If I provide them with the traditional sit-and-get, in your desk, in your row, remain seated, raise your hand, be quiet, do your worksheet, study for and write your test - kind of education, I will end up providing far different observations and assessments than if I provided the students with a more differentiated and engaging education that more appropriately meets their needs.

But if I provide a differentiated learning environment that broadens the definition of real learning and achievement (beyond just getting kids to do whatever it is we want them to do), might it be possible that these students would need less medication? And yet, might it be possible that these students would need more medication in order to "properly" fit into their traditional sit-and-get schooling?

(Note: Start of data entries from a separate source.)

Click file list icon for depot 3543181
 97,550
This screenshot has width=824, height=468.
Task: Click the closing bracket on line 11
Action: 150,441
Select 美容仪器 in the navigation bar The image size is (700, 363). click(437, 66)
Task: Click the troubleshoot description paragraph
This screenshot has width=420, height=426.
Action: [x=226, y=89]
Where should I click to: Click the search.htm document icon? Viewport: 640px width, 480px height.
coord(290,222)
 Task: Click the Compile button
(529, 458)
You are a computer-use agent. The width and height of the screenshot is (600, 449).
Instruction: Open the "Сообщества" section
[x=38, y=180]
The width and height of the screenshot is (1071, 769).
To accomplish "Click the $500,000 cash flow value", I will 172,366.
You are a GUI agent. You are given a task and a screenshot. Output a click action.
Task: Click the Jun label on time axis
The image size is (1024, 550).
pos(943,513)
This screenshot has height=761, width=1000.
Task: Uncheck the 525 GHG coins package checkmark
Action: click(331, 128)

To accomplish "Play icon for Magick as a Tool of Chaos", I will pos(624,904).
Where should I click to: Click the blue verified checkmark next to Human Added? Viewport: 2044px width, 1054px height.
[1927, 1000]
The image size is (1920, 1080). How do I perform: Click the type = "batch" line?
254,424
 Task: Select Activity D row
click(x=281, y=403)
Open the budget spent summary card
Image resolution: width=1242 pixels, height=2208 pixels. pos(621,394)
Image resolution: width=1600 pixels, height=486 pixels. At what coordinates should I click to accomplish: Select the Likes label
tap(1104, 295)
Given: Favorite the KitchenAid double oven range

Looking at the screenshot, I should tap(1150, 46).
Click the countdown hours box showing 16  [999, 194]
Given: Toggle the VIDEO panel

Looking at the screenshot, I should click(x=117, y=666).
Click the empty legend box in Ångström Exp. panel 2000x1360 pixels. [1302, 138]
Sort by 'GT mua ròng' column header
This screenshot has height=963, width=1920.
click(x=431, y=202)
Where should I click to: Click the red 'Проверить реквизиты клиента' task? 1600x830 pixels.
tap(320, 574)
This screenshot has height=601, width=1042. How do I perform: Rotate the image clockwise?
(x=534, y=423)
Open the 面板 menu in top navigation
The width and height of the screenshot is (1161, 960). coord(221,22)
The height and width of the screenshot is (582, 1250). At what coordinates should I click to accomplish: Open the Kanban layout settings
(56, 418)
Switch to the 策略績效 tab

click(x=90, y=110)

At the very least, could it be possible that school needs to change at least as much as the kids? To take this further, could it be that our current, narrow definition of school is at least as much of the problem (if not more) as the kids?

I fear that at the end of their stay, many of these children will return to a school that will want to know if the child has changed enough to properly fit the system's needs when it might be more appropriate for the school to ask how the system will change to meet the child's needs.

What do you think?

Friday, October 15, 2010

Sir Ken Robinson and ADHD



I was particularly taken with Sir Ken Robinson's take on ADHD. Honestly, I think he's on to something. I found much of Robinson's tone to be similar to this article titled ADHD: has this diagnostic fad run it's course? Here are but a few excerpts:

The idea of Attention Deficit Hyperactivity Disorder (ADHD) as a credible diagnostic term has passed and it is time that we accept that and move on. Fads and disappointments are not new to the field of psychology nor is the need for people to get beyond them...
And just this week, a Michigan State University study found that nearly one million children in America are potentially misdiagnosed with ADHD – in large part because they were the youngest and least mature in their kindergarten classes.Maybe the greatest problem regarding ADHD as a diagnostic label is that our faith in that label has distracted us and kept us from looking for the better understandings we should be seeking. Stress and sleeplessness lead to inattention. Frustration leads to anger and rebellion. Depression leads to indifference and a lack of enthusiasm.
Could it be possible that our fixation on standardization (curriculum and testing) is not only narrow in scope but also grossly inhuman and unnatural? So much so that we have to drug a large population of our children in order to comply with such arbitrary and contrived definitions of excellence and success?

If there is even a shred of truth to all this, I would hope that School Districts in Alberta such as Calgary, Edmonton Public Catholic and Elk Island would pause and reflect before defining their children's success on Standardized Test results. And I would hope the Province of Alberta would do no less themselves before bullying districts into such assessment malpractice.